In fact, between 2009 and 2020, the period for which we have official data from the Ministry of Agriculture, Fisheries and Food (MAPA), there has been a 46% decrease in the use of animals. Overall, the smallest number of animals compatible with obtaining conclusive results is used. And the most advanced methods are always used to minimise any damage or pain to the animals, promoting their well-being.

Generally, before reaching animal experimentation, there is a great deal of preliminary work on in vitro research, fundamental in basic research and from which, for example, it is possible to continue with animal trials with those drug candidates that have shown promising results in the previous phases.

At all times, the development of alternative methods is promoted in order to replace the use of animals and at the same time maintain the necessary scientific rigour. At European level, there is the European Reference Center for the Validation of Alternative Methods (ECVAM).

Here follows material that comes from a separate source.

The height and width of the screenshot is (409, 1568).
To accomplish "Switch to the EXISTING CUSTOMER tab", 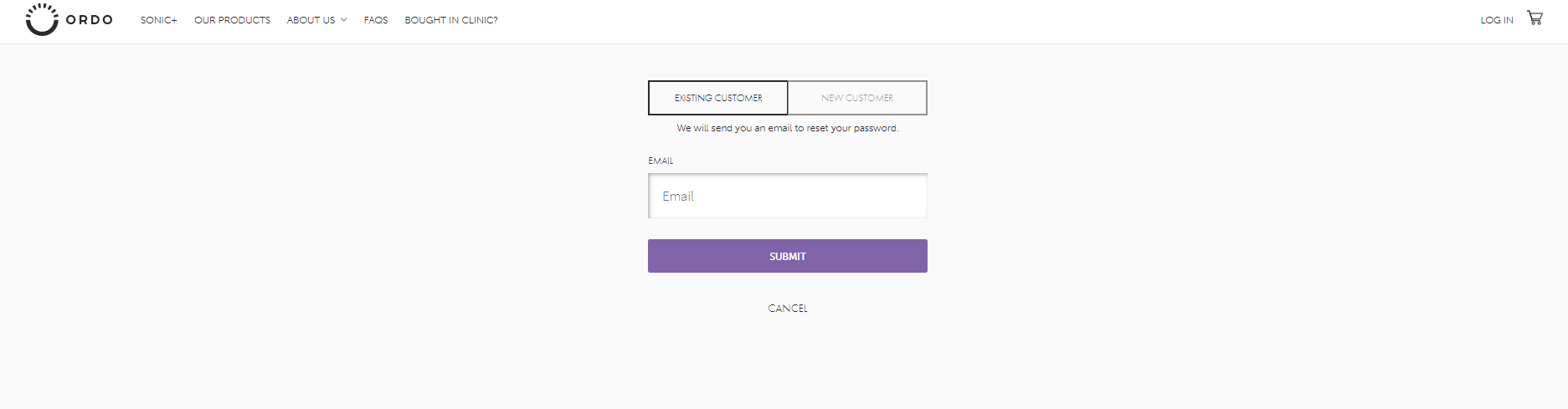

Alternative methods are getting better and better, but they still cannot fully replace animals.

The use of animals for basic scientific research accounts for approximately 80% of the uses of animals in our country, according to the figures published annually by the MAPA. The remaining 20% ​​corresponds to the so-called regulated or regulatory research - the use of animals is mandatory in the preclinical development phases of medicines, to evaluate their safety and efficacy, prior to their use in the target species, be it humans or other animals.

Animal studies are also required for consumer chemicals to assess their safety for man, animals and the environment.

These uses are typified and standardised and are required by the different regulatory agencies in order to finally approve medicines, vaccines or other products intended for humans or other animals.

All medicines and vaccines must be previously validated in animals (in one or several species, depending on the case), also complying with strict regulations (GLPs or Good Laboratory Practices), to establish their safety and efficacy, before they can be evaluated in people, through the well-known clinical trials with their different phases (I, II, III and IV).

In September 2016, COSCE launched the agreement for transparency in animal experimentation to promote knowledge of why, where, for what, when and how many animals are used in research in in our research centres. This agreement, contains four commitments that seek to clearly communicate to all citizens the reasons why research animals continue to be used, and has already been adhered to by 153 institutions throughout the country. These include universities, research centres, scientific societies, companies in the sector, patient associations, hospitals, science parks and public research bodies. This Spanish agreement promoted by COSCE includes a greater number of national institutions of all the transparency agreements already launched throughout the world.

We firmly believe that only from the rigorous and truthful information on animal research, which we must and want to provide to citizens, will we be able to advance in the normalisation of this scientific activity, which has allowed us today to have safe medicines, vaccines and treatments that are effective for all.